Reports around the Arab world are claiming that the establishment of a caliphate in the Sinai is the first step towards its “advance on Jerusalem.”
Egypt’s most active and notorious terror group, Ansar Bayt al-Maqdis, has sworn allegiance to ISIS in Sinai. “After trusting in Allah, we have decided to swear allegiance to the Emir (leader) of the faithful, Abu Bakr al-Baghdadi (leader of ISIS), Caliph of the Muslims in Syria and Iraq and in other countries,” the group said in a statement cited by Reuters.
ISIS has in turn called on the Egyptian jihadists to “destroy police checkpoints, fire RPG rockets at their rallying points and to show the world that Allah’s rule must be enforced.”
This under-reported jihadist insurgency has been brewing in the north-eastern corner of the Sinai bordering the Gaza Strip for several years. ISIS is now taking full advantage of the turmoil, which began brewing when Israel left Sinai in 1980, but escalated dramatically in July 2013 following the overthrow of Mohammed Morsi and his Muslim Brotherhood-controlled government in Cairo.
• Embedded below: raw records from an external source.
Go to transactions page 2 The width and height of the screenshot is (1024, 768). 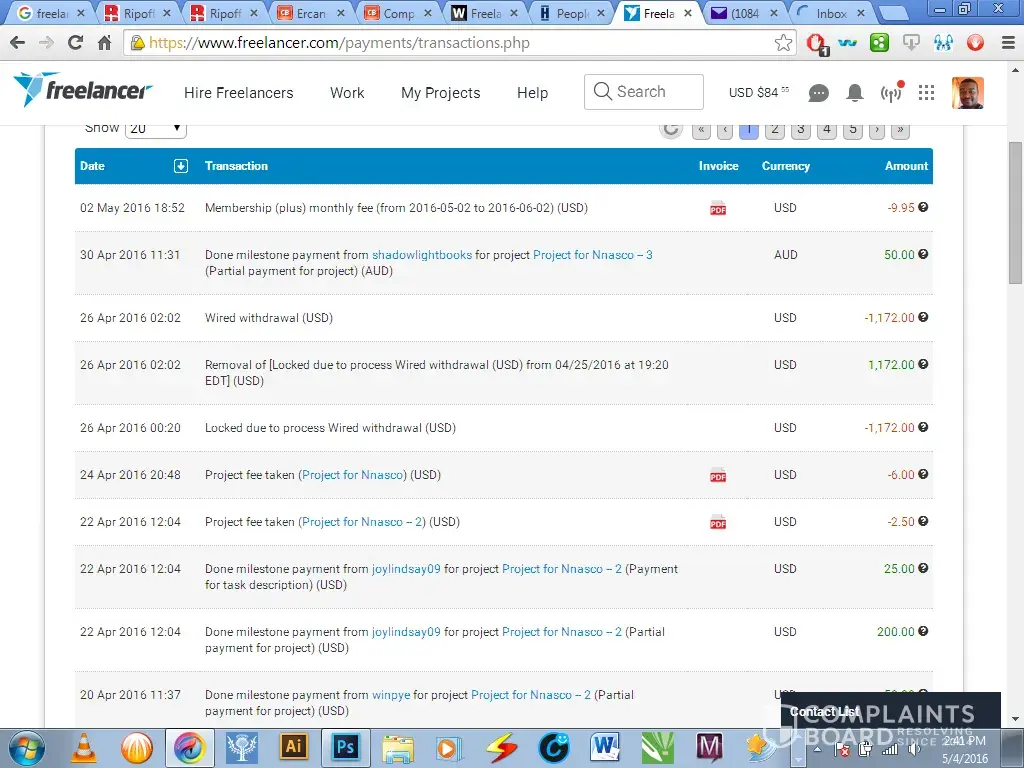coord(774,129)
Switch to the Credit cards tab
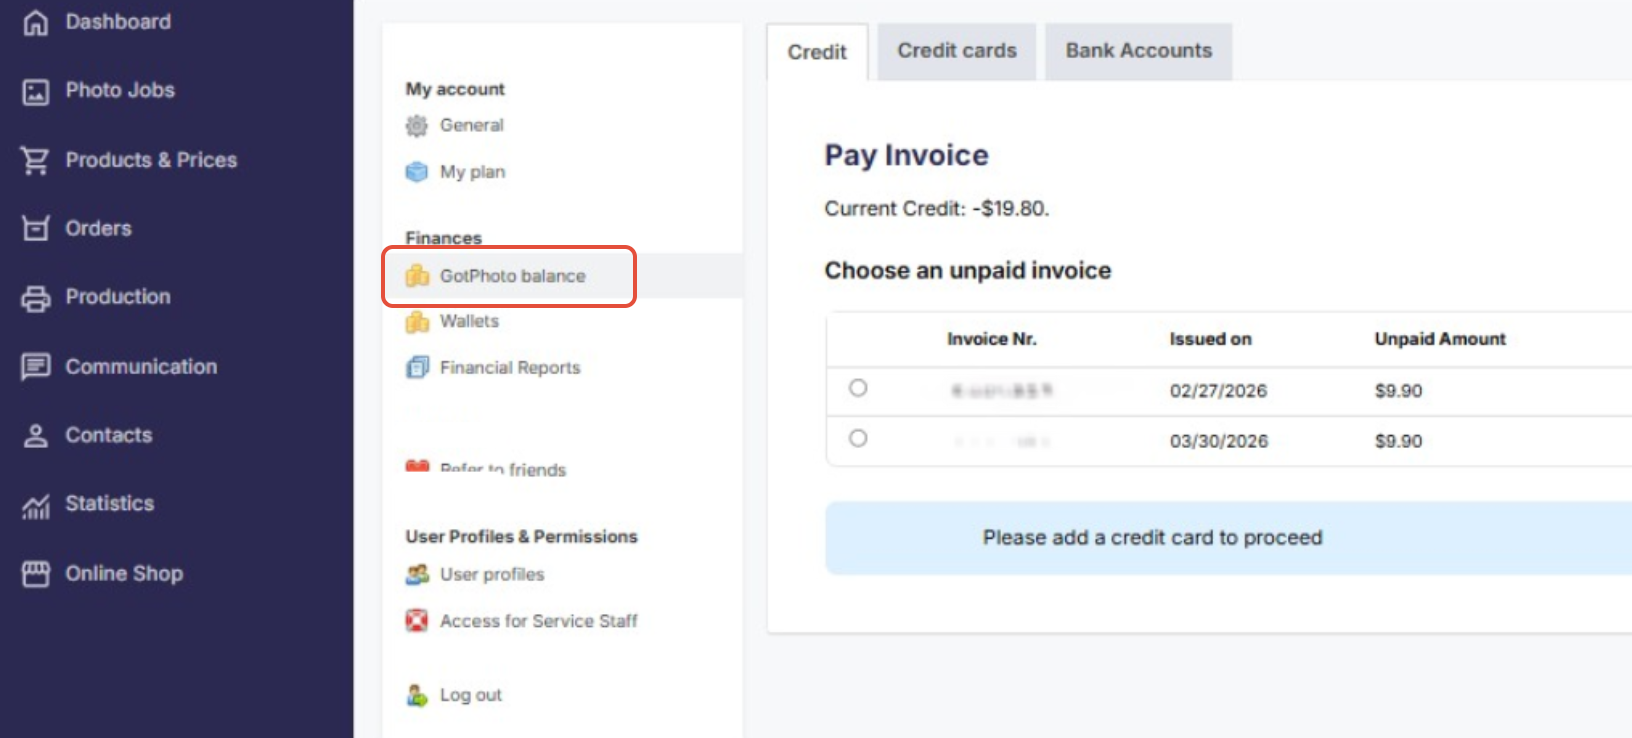The image size is (1632, 738). tap(956, 50)

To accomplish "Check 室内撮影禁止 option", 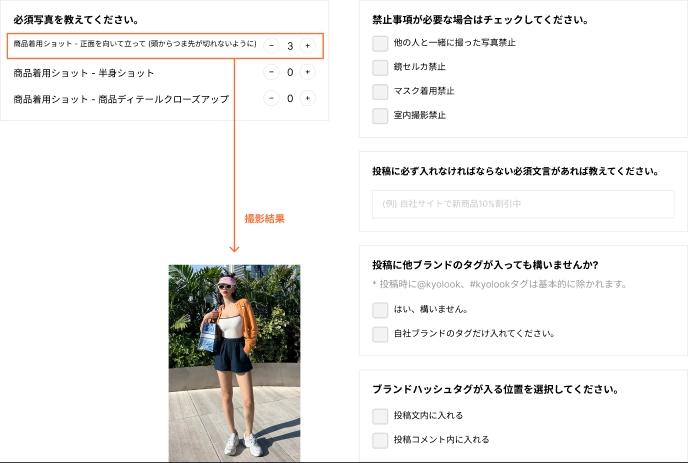I will tap(380, 116).
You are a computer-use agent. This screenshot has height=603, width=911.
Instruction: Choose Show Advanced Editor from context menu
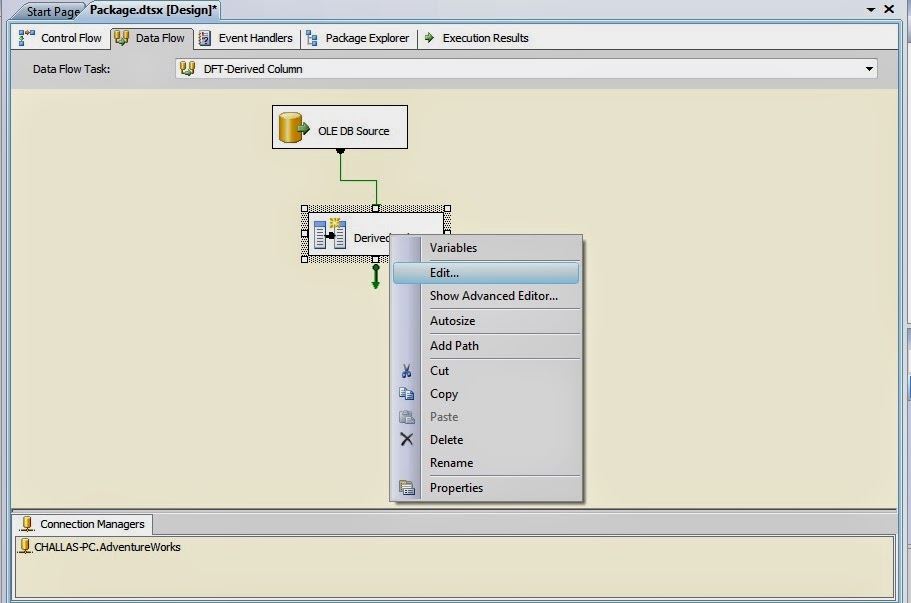[x=490, y=295]
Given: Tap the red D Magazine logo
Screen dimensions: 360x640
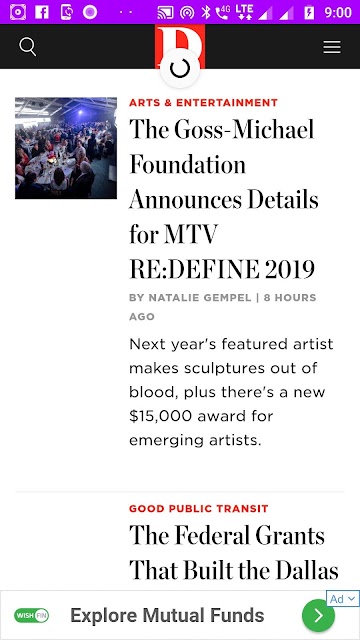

Despite denials by Egyptian officials, some sources say that as many as 5,000 Islamic militants have already infiltrated into the Sinai Peninsula. At the same time, Egyptian security sources estimate that up to 8,000 Egyptians are fighting abroad with militant groups such as ISIS and Al Qaeda.
Last month, when Sinai terrorists blew up 30 Egyptian soldiers along the Gaza border, Egyptian President Abdel-Fattah al-Sisi inaugurated a military operation targeting the jihadists. The crackdown has left at least 1,400 people dead and more than 15,000 jailed, according to Al Arabiya News.
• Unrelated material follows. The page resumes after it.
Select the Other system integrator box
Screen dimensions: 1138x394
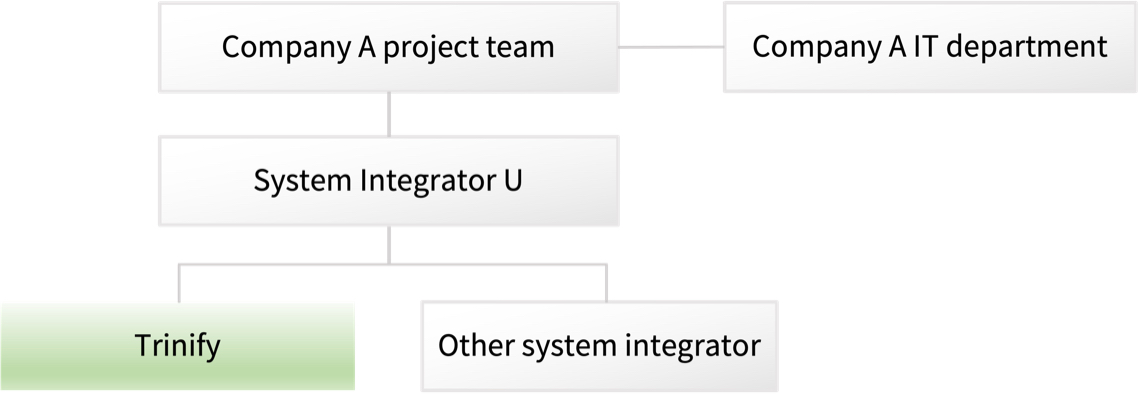coord(599,347)
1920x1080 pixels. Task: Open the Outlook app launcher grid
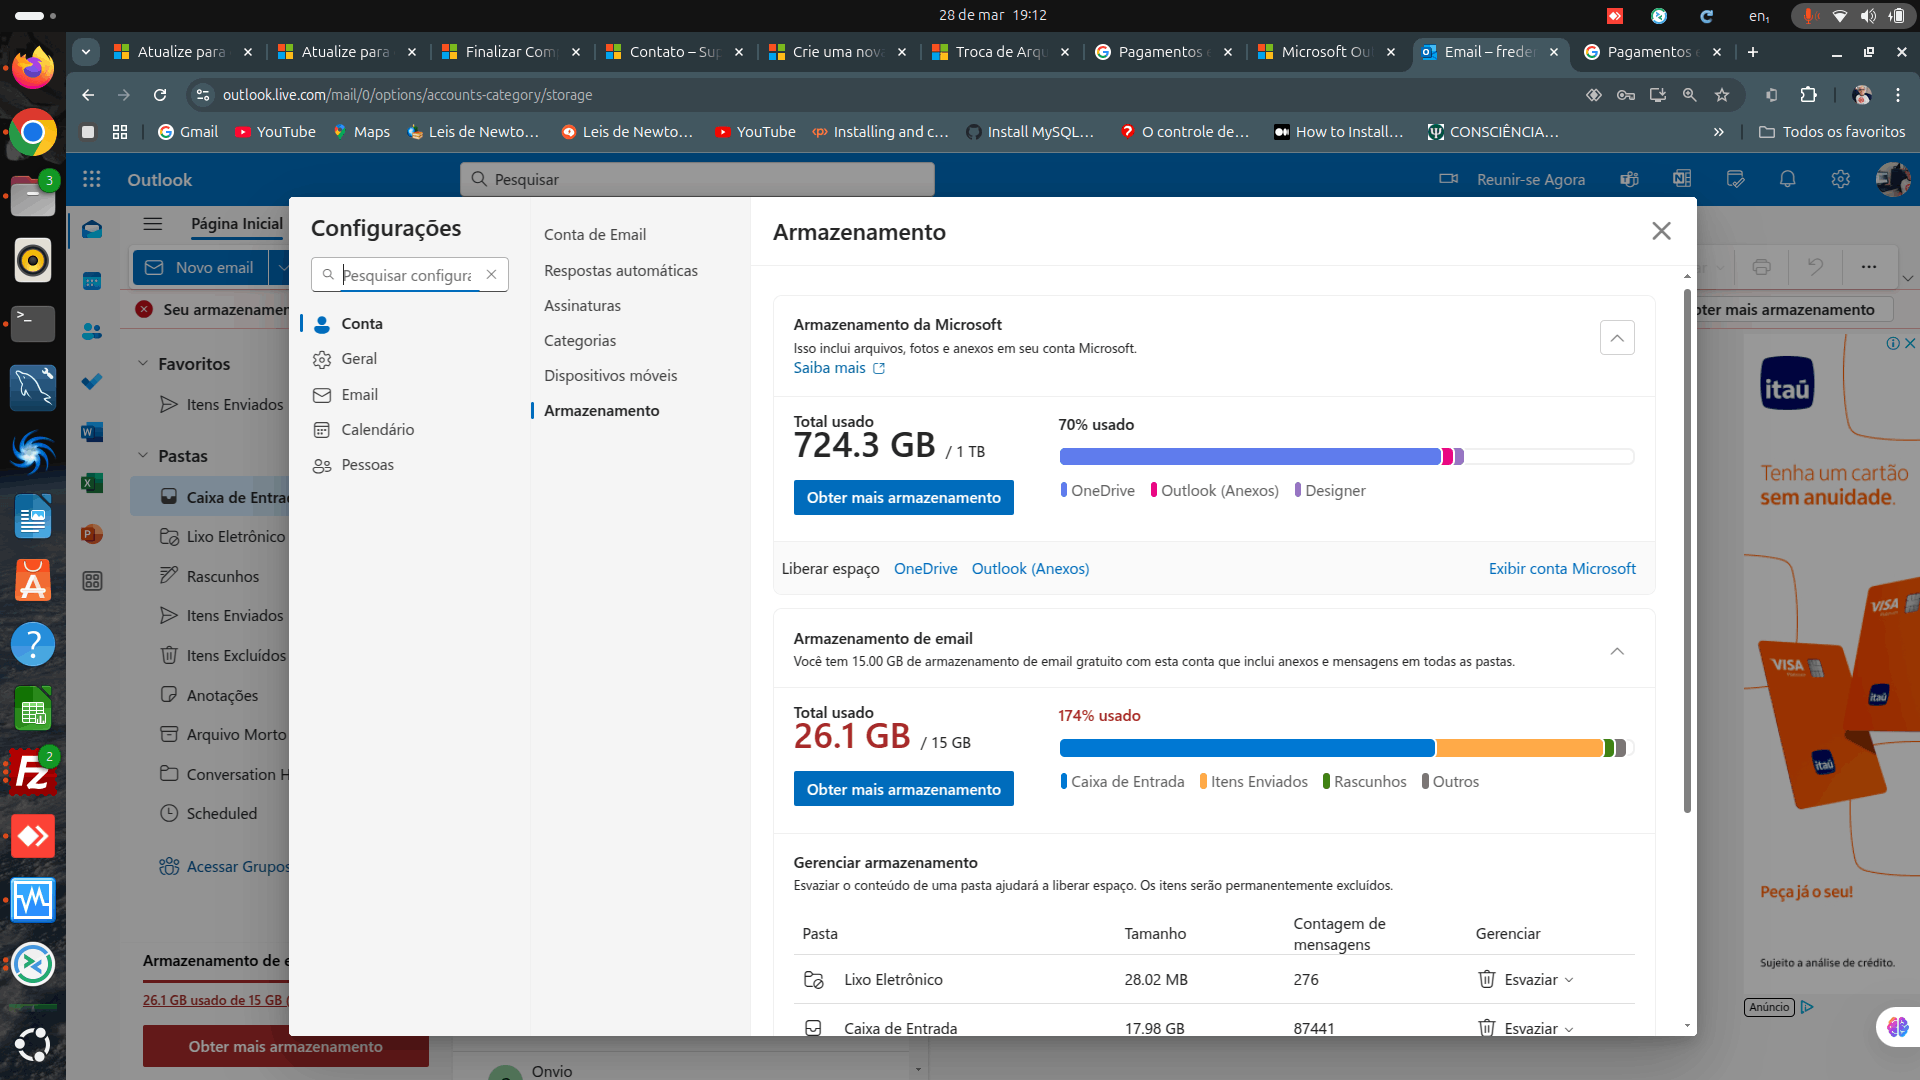click(x=92, y=179)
The Egyptian government has also imposed a curfew and created a five-kilometer buffer zone along the Gaza-Egypt border, in the process evicting more than 600 families and demolishing hundreds of homes, which one official claimed lied on top of a series of tunnels that ran along the border with the Palestinian enclave.
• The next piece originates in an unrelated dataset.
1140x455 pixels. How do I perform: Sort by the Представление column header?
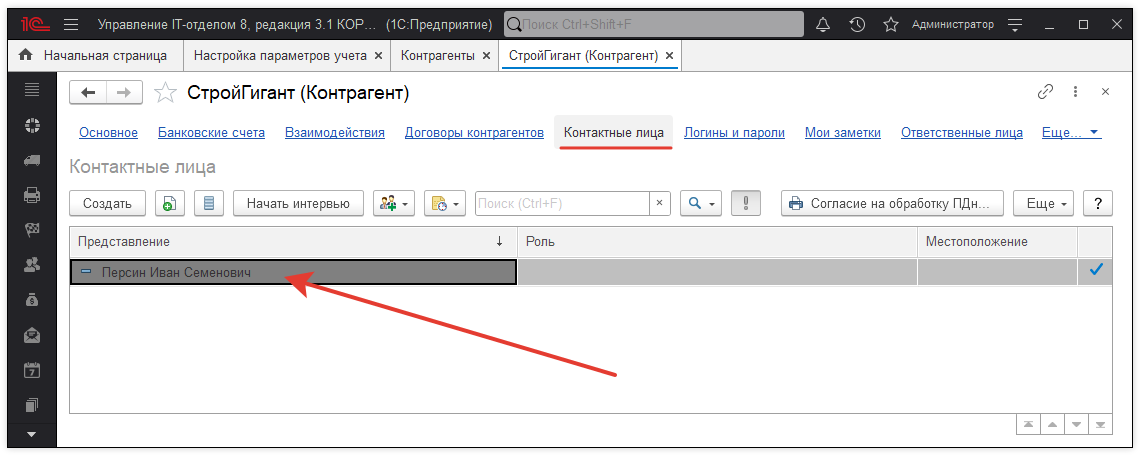pos(290,241)
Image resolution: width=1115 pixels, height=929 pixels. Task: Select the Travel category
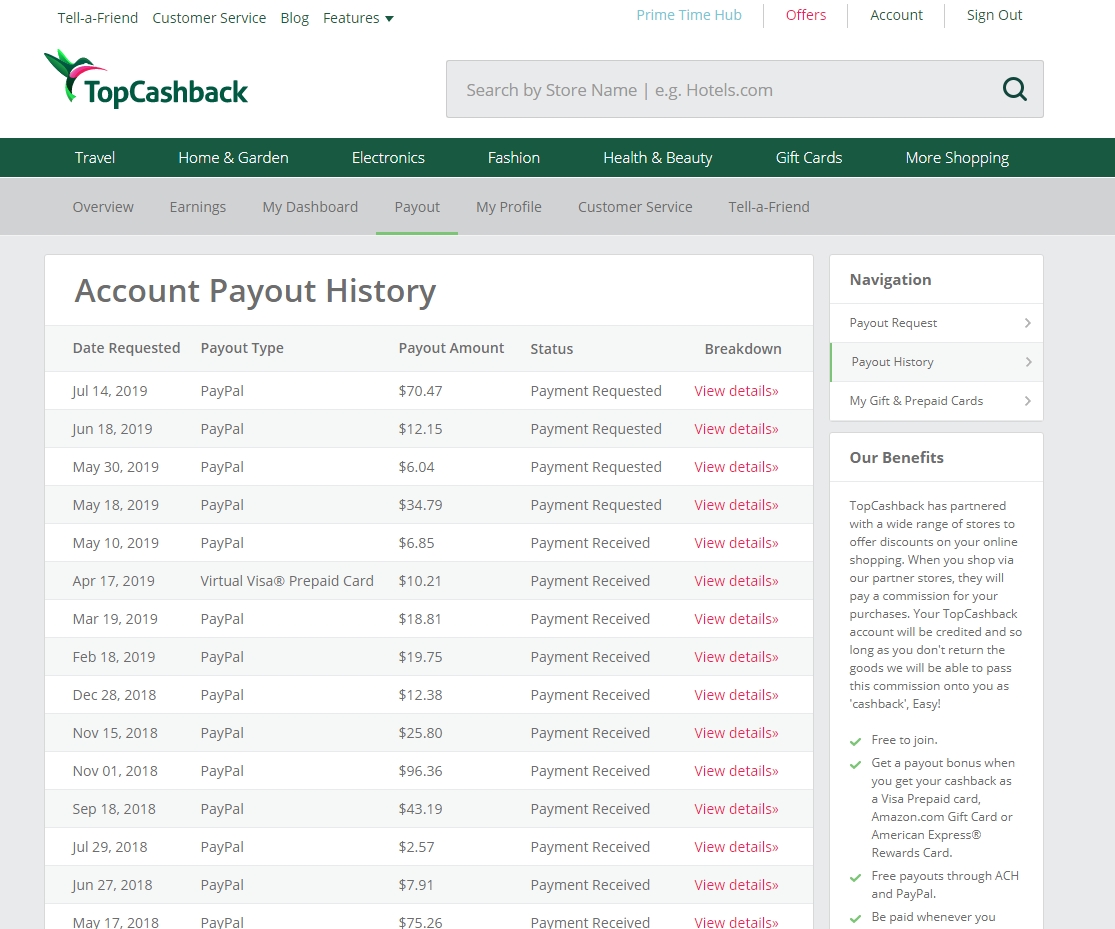[x=94, y=157]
Ansar Bayt al-Maqdis claimed in August that it had beheaded four Egyptians for providing Israel with intelligence leading to an air strike that killed three of its fighters. It posted footage of the killings on Twitter. Last month, Sinai residents said they had found a beheaded corpse bearing a note signed by the group, accusing the victim of being an Israeli spy.
When former Egyptian President Hosni Mubarak was removed from office and the Muslim Brotherhood took over, security concerns prompted the Israelis to began building a security fence along the Sinai border. Separate from the fence that runs along the West Bank and which has successfully stopped infiltrations by suicide bombers, the new 233-kilometer security fence along the Sinai border, which was only recently completed, is sixteen feet high and includes barbed wire, surveillance cameras and radar.